Any solution to prove this in a right way would be appreciated. And is there any name for this type of derivative? How can I handle it?
And the followings are some non-sense scribbles I've made
$XY=I$
${d(XY)\over dx}=IY+X{dY\over dx}=O$
${\partial Y\over \partial x_{ij}}=-X^{-1}Y=-Y^2$
$\frac{\partial y_{pq}}{\partial x_{ij}}=-y_{pi}y_{jq}.$.

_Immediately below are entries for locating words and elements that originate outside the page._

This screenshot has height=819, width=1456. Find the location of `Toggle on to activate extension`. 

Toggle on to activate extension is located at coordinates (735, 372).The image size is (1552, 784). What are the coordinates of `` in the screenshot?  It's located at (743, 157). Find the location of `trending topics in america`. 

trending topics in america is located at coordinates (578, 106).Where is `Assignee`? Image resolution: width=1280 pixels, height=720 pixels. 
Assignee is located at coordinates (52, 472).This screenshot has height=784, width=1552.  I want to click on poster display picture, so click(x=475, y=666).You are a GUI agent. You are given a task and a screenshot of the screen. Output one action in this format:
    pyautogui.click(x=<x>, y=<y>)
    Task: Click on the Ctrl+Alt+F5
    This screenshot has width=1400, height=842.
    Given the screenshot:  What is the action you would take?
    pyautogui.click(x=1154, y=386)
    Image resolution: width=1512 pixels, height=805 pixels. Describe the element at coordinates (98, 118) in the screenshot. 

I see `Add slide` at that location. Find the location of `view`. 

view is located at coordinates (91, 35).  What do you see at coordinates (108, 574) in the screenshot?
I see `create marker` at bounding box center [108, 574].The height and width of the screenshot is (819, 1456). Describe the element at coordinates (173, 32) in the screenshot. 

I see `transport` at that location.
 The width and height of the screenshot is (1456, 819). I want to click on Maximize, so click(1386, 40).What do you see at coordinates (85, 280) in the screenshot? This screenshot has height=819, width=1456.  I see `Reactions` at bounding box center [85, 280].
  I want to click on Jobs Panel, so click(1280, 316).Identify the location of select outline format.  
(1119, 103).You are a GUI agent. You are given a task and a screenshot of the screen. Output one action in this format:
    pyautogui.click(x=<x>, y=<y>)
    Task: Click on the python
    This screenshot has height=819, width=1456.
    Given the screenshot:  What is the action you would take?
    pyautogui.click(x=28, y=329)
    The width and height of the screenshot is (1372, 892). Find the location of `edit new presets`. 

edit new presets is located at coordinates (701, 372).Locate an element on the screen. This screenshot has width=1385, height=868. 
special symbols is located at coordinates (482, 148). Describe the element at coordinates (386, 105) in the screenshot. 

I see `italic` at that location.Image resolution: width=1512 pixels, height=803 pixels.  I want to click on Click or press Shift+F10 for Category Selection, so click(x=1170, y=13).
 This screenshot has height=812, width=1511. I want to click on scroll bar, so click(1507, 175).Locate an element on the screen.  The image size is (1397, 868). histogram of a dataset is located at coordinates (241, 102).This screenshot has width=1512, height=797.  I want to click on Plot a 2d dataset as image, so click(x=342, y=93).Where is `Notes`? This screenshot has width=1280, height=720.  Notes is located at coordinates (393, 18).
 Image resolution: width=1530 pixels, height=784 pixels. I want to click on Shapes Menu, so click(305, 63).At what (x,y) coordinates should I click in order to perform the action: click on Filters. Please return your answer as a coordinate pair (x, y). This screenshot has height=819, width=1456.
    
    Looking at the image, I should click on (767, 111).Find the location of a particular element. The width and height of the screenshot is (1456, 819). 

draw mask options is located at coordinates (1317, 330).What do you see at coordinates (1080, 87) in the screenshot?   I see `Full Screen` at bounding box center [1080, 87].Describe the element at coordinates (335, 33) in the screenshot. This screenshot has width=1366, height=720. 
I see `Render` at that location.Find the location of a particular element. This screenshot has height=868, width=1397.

Is there any why this can be justified?
I guess the argument is cleaner if you use: $$ 0=\frac{\partial (XY)}{\partial x_{ij}} =\frac{\partial X}{\partial x_{ij}}Y+ X\frac{\partial Y}{\partial x_{ij}} $$ So $$ \frac{\partial Y}{\partial x_{ij}}=-X^{-1}\frac{\partial X}{\partial x_{ij}}Y=-Y\frac{\partial X}{\partial x_{ij}}Y $$ So taking the $(l,k)$ matrix entry in the previous equation we get: $$ \frac{\partial y_{lk}}{\partial x_{ij}}=-\sum_{m,n} y_{ln}\left(\frac{\partial X}{\partial x_{ij}}\right)_{nm}y_{mk} $$ And $\left(\frac{\partial X}{\partial x_{ij}}\right)_{nm}=\delta_{in}\delta_{jm}$ so: $$ \frac{\partial y_{lk}}{\partial x_{ij}}=-\sum_{m,n} y_{ln}\delta_{in}\delta_{jm}y_{mk}=-y_{li}y_{jk} $$